Look below for the line with "This screenshot has height=490, width=659.". Retype it and every line after it to the end, exactly, but leave out the pictures.
[RECORDS SUPPLIED — start]
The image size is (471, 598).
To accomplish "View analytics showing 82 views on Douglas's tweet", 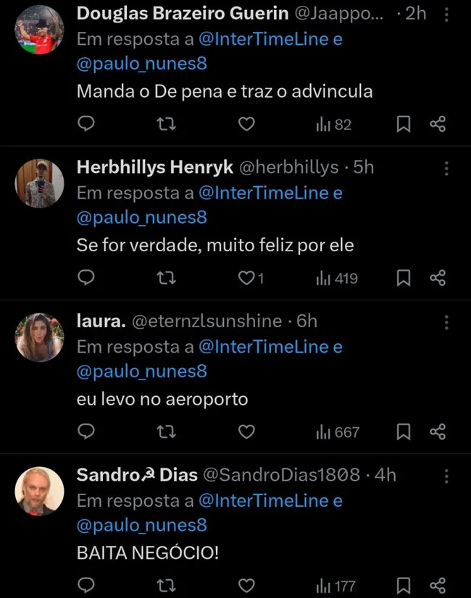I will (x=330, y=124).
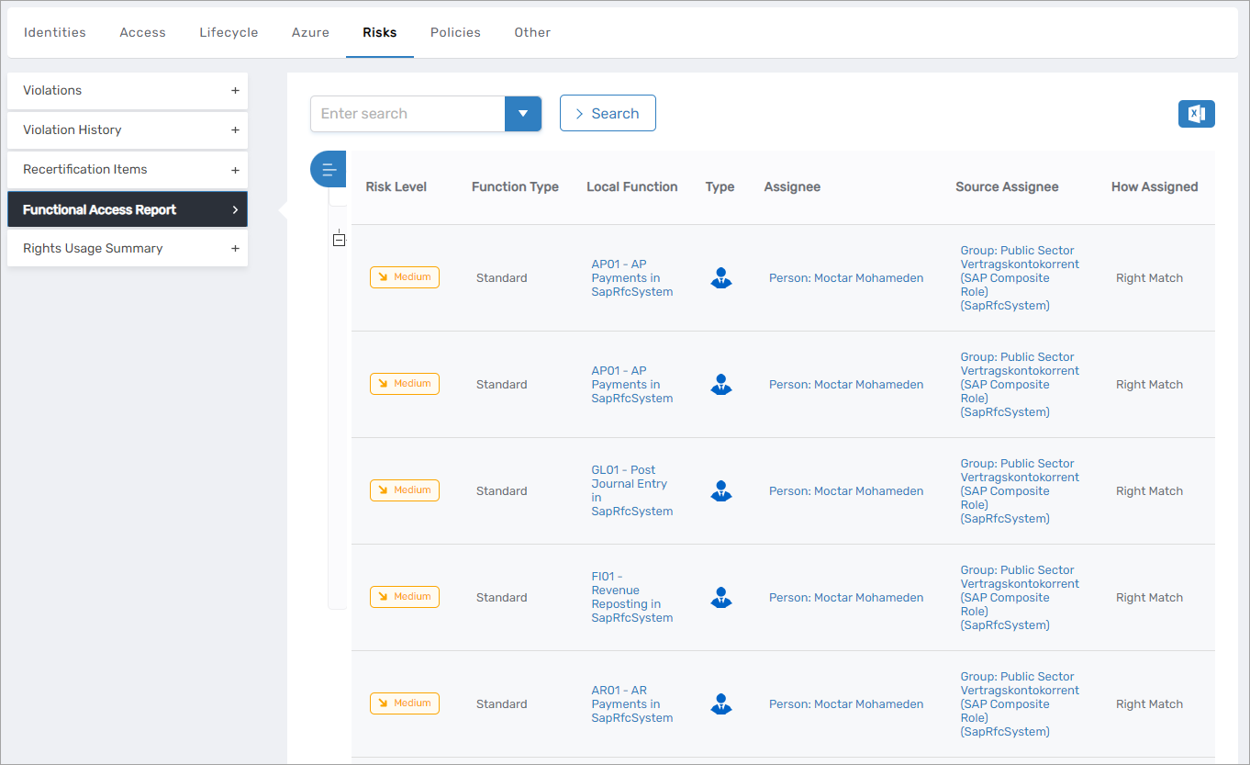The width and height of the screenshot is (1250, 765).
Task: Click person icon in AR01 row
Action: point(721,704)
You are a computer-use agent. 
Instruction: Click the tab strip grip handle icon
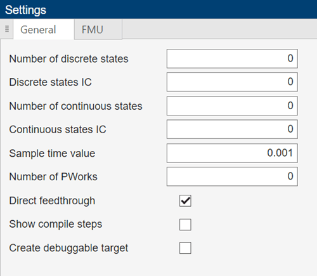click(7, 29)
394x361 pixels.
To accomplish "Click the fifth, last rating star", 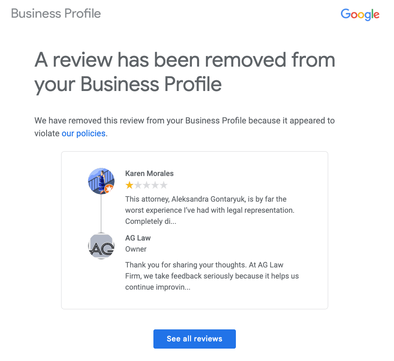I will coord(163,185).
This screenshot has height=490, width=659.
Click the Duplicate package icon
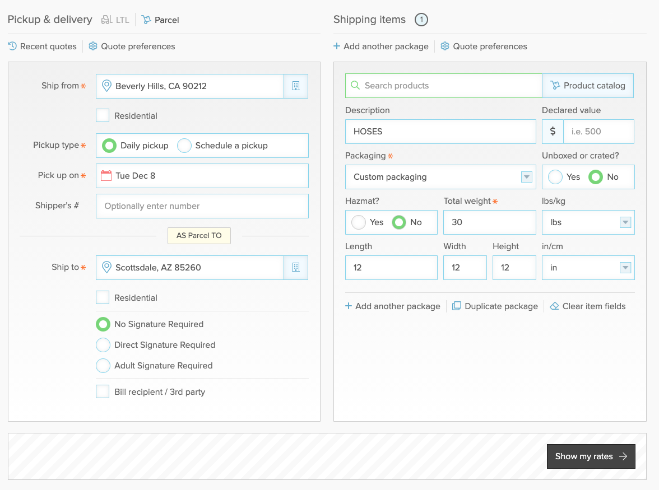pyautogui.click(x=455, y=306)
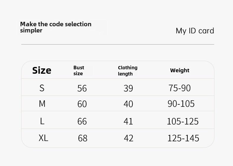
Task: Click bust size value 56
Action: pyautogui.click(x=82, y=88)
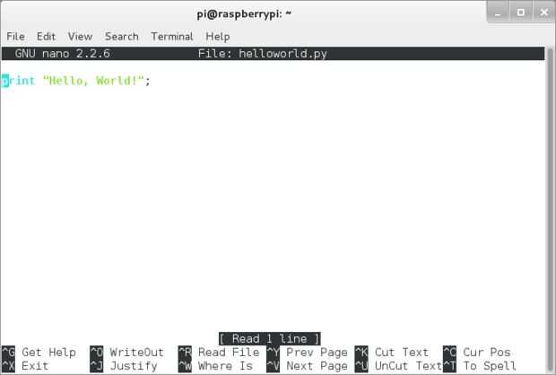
[RECORDS SUPPLIED — finish]
> [EXPECTED OUTPUT]:
This screenshot has height=490, width=659.
Click the Duplicate package icon
pyautogui.click(x=455, y=306)
Task: Click bust size value 56
Action: pyautogui.click(x=82, y=88)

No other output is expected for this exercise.